I think $L^2$ is a vector space of square-integrable functions in three-dimensional space $\mathbb{R}^3$. Is there anything more to it? What are some generalization of this notation?
 A: The space $L^2(\mathbb{R}^3)$ is indeed the vector space of all square-integrable functions from $\mathbb{R}^3$ into $\mathbb R$. Here, integrable means Lebesgue-integrable. This space has a natural norm: $\|f\|_2=\sqrt{\int_{\mathbb{R}^3}f^2}$.
More generally, if $p\geqslant1$ you have the space $L^p(\mathbb{R}^n)$ of all functions $f\colon\mathbb{R}^n\longrightarrow\mathbb R$ such that $|f|^p$ is Lebesgue-integrable.
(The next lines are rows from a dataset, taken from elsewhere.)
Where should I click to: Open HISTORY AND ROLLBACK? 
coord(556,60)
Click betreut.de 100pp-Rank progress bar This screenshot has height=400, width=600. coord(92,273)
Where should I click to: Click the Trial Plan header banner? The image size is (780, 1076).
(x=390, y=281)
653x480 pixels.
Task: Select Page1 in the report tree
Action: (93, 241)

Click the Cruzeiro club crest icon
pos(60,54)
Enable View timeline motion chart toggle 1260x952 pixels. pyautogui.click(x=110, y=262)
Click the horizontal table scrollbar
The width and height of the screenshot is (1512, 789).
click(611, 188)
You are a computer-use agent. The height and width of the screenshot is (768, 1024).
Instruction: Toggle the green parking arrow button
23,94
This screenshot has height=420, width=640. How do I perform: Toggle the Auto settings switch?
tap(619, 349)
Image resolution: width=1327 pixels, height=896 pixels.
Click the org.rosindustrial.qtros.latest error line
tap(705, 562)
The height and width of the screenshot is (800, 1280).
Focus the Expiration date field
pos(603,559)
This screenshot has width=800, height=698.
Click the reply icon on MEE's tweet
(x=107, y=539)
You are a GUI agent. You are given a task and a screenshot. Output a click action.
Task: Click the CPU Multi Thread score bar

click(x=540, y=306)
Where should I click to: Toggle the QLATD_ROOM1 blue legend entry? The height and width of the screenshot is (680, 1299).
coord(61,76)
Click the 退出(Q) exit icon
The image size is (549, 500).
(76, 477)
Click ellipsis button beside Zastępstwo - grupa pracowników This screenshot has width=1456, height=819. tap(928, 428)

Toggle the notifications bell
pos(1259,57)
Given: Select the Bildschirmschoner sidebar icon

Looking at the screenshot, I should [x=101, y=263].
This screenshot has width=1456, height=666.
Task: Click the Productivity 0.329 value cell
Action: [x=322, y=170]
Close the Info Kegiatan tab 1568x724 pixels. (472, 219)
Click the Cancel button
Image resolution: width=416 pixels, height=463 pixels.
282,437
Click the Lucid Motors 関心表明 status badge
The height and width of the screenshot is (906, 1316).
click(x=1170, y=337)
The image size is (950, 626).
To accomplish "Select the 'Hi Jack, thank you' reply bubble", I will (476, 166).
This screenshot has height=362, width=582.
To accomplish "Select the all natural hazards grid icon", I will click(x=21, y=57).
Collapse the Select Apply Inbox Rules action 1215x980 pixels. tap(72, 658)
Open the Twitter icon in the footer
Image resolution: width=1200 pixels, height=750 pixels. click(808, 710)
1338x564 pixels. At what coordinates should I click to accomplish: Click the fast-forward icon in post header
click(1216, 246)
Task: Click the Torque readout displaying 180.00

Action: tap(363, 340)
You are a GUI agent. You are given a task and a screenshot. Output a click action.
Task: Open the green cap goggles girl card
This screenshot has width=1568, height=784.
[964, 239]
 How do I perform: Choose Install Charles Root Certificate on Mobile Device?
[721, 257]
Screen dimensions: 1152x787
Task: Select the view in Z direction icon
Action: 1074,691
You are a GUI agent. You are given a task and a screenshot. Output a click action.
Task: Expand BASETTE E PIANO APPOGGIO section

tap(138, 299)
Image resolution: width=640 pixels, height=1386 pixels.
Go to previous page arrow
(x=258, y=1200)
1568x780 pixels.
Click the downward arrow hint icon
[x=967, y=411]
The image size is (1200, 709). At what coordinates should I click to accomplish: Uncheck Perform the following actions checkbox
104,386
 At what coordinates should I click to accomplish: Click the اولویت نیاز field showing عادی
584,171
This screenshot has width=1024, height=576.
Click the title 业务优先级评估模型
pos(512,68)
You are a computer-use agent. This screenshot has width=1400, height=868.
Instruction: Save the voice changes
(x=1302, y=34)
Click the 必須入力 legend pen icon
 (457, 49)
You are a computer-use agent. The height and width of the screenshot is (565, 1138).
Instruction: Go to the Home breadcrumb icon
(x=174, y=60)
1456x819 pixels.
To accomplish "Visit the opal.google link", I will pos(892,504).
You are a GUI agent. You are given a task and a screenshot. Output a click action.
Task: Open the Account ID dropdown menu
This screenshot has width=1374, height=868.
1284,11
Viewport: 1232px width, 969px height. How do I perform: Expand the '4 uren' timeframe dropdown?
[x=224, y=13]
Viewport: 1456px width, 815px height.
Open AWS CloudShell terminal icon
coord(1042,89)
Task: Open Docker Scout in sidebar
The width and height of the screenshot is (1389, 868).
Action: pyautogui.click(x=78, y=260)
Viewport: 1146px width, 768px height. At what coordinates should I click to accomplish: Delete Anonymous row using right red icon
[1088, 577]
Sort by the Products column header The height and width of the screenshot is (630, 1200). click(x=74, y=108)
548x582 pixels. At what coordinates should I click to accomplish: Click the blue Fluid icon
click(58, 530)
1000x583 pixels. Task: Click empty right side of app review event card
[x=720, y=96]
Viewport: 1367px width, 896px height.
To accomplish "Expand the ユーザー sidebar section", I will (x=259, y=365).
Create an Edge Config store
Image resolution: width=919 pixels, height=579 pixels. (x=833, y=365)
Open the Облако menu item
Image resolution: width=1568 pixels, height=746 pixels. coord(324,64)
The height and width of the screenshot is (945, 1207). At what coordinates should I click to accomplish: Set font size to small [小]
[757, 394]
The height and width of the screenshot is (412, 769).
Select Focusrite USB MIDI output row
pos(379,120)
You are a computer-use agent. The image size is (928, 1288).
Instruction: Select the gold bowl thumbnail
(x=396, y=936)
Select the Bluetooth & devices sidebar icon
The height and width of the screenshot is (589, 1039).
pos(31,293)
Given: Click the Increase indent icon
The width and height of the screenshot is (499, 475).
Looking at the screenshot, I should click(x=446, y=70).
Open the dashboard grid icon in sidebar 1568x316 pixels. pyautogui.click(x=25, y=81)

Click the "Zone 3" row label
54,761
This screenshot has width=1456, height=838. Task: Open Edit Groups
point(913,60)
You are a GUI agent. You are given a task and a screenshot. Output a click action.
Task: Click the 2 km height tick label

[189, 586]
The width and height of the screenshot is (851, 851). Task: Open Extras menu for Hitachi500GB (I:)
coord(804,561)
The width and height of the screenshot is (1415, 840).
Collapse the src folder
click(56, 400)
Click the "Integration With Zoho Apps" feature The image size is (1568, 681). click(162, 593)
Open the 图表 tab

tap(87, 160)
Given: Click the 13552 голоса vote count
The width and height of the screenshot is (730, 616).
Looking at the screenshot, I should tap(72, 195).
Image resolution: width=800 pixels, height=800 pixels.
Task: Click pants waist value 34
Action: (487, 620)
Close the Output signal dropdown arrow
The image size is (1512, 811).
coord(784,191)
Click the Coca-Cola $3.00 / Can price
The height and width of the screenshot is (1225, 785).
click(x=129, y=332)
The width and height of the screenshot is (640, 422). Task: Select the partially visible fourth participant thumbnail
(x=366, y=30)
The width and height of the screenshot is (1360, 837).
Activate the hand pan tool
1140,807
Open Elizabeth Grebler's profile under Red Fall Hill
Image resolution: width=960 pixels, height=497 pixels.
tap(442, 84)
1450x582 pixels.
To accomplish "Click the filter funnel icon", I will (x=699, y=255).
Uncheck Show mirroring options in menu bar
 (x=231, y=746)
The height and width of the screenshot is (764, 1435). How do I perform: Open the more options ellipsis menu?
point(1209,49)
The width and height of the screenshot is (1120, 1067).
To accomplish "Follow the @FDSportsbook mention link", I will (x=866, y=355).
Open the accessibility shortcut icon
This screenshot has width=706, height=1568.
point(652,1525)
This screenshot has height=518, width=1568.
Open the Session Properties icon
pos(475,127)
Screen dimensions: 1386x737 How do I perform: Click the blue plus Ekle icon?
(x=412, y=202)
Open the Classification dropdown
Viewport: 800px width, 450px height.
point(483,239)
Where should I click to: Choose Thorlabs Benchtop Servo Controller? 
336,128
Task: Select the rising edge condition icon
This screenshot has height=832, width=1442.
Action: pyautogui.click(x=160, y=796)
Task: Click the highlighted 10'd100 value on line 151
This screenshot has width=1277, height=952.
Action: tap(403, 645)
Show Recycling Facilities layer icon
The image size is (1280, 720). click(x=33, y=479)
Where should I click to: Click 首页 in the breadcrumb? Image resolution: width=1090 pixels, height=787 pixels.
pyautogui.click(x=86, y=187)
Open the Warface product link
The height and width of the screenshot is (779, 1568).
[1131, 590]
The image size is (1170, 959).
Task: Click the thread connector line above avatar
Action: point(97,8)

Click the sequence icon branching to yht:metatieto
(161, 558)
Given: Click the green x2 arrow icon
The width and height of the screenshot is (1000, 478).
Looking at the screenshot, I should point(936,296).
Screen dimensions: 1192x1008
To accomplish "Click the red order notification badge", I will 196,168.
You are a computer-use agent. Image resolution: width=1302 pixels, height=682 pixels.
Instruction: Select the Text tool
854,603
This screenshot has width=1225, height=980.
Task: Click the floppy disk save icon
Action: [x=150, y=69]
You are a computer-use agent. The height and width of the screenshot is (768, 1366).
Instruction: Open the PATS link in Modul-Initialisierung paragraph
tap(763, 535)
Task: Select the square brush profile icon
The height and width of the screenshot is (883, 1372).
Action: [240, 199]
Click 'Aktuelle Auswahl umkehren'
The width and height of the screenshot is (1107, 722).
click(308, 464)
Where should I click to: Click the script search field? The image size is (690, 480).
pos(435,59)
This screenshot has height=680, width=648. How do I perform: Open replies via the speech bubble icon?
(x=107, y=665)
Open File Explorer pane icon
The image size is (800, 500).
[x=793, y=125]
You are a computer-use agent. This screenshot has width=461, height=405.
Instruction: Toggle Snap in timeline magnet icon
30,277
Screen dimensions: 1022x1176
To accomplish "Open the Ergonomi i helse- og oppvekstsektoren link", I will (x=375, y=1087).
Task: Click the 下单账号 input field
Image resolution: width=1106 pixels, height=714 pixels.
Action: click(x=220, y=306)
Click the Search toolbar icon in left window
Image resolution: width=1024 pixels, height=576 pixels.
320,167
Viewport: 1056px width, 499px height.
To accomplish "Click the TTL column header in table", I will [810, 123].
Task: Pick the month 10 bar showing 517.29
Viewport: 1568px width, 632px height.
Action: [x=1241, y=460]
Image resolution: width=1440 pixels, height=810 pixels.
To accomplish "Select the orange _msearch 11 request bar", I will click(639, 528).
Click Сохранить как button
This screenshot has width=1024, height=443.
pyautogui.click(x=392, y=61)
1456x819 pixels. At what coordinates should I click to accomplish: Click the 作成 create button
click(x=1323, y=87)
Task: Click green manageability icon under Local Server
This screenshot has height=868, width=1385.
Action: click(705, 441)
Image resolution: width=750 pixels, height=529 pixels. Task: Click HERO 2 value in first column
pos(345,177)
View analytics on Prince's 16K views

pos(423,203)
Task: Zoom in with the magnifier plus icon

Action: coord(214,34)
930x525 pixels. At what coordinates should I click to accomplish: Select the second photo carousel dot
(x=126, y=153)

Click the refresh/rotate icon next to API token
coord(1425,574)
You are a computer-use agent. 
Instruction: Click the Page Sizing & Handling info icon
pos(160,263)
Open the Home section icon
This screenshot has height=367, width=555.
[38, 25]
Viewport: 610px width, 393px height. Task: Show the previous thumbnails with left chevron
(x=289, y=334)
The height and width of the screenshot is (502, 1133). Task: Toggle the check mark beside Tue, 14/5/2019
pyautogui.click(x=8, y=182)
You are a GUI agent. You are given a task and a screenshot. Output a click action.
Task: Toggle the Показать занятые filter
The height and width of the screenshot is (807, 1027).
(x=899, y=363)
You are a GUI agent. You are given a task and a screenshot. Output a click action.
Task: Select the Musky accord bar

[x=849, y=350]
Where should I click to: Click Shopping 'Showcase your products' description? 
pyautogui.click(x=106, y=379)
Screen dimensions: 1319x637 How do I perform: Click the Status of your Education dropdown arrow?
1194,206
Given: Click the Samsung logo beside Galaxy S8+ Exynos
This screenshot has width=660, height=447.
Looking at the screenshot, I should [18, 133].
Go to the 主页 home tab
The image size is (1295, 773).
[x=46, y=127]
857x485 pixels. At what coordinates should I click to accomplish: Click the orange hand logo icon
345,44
The natural norm here is $\|f\|_p=\left(\int_{\mathbb{R}^n}|f|^p\right)^{1/p}$.
A: That's all it is: the space of square integrable functions on $\mathbb R^3$. In set builder notation, $$L^2(\mathbb R^3) = \left\{f: \mathbb R^3 \to \mathbb C : \int_{\mathbb R^3} \lvert f(x) \rvert^2 dx < \infty \right\}.$$ This space is a complete inner-product space (i.e. a Hilbert space) with inner product $$\langle f,g \rangle = \int_{\mathbb R^3} f(x) \overline{g(x)} dx, \,\,\,\,\, f,g \in \mathbb R^3.$$ You  can read about this space (and the related $L^p(\mathbb R^3)$ spaces for $p \ge 1$) here: https://en.wikipedia.org/wiki/Lp_space. You can also change the underlying space from $\mathbb R^3$ to any measure space $X$.
A: One technicality that might be good to know but seldom needs to be considered:
The elements in $L^p(X)$ for some measure space $X$ are actually equivalence classes of functions.
If two functions $f$ and $g$ differ on a null set (a set of length/area/volume $0$, e.g. at a few points) then they cannot be differed by integration. That would make $\|f-g\| = 0$ although $f \neq g$, and $\|\cdot\|$ would not be a norm. Therefore functions differing only on null sets are considered equal (belonging to the same equivalence class), and $L^p(X)$ is then technically a set of equivalence classes.
A: Strictly speaking, it’s not a set of functions. It’s a set of equivalence classes of functions where the equivalence is square integrable functions that differ only by sets of measure zero. See md2perpe’s answer.
Since you tagged mathematical physics, a reason this comes up so much in quantum mechanics is because $L^p(\mathbb{R}^d)$ is a Hilbert space and self-dual (to $L^q(\mathbb{R}^d)$) when $p=2$ since $$\frac{1}{p}+\frac{1}{q}=1.$$
Also, it’s worth mentioning that most states aren’t actually in $L^2(\mathbb{R}^d)$ at all, but something called a rigged Hilbert space. For an example, see the harmonic oscillator, i.e. non-compact oscillating states.
A: In measure theory, $L^p(\Omega)$ can be defined for various spaces and various measures. However, $p\geq 1$ is always necessary to make sure the operation
$$
\|f\|_{L^p}= \sqrt[p]{\int_{\Omega}|f(x)|^p\ \mathrm{d}\mu(x)}
$$
is actually a norm. Some cases you might be interested in:


*

*$\Omega$ is some simple subset of $\mathbb{R}^p$ (a hypercube for example) and $\mu$ is the (usual) lebesgue measure

*$\Omega$ as above and $\mu$ is a weighted lebesgue measure. That is, roughly speaking, $\mathrm{d}\mu(x) = g(x)\mathrm{d}x$ for some positive weight function $g$. This yields (ignoring differences between rieman integrals and lebesgue integrals)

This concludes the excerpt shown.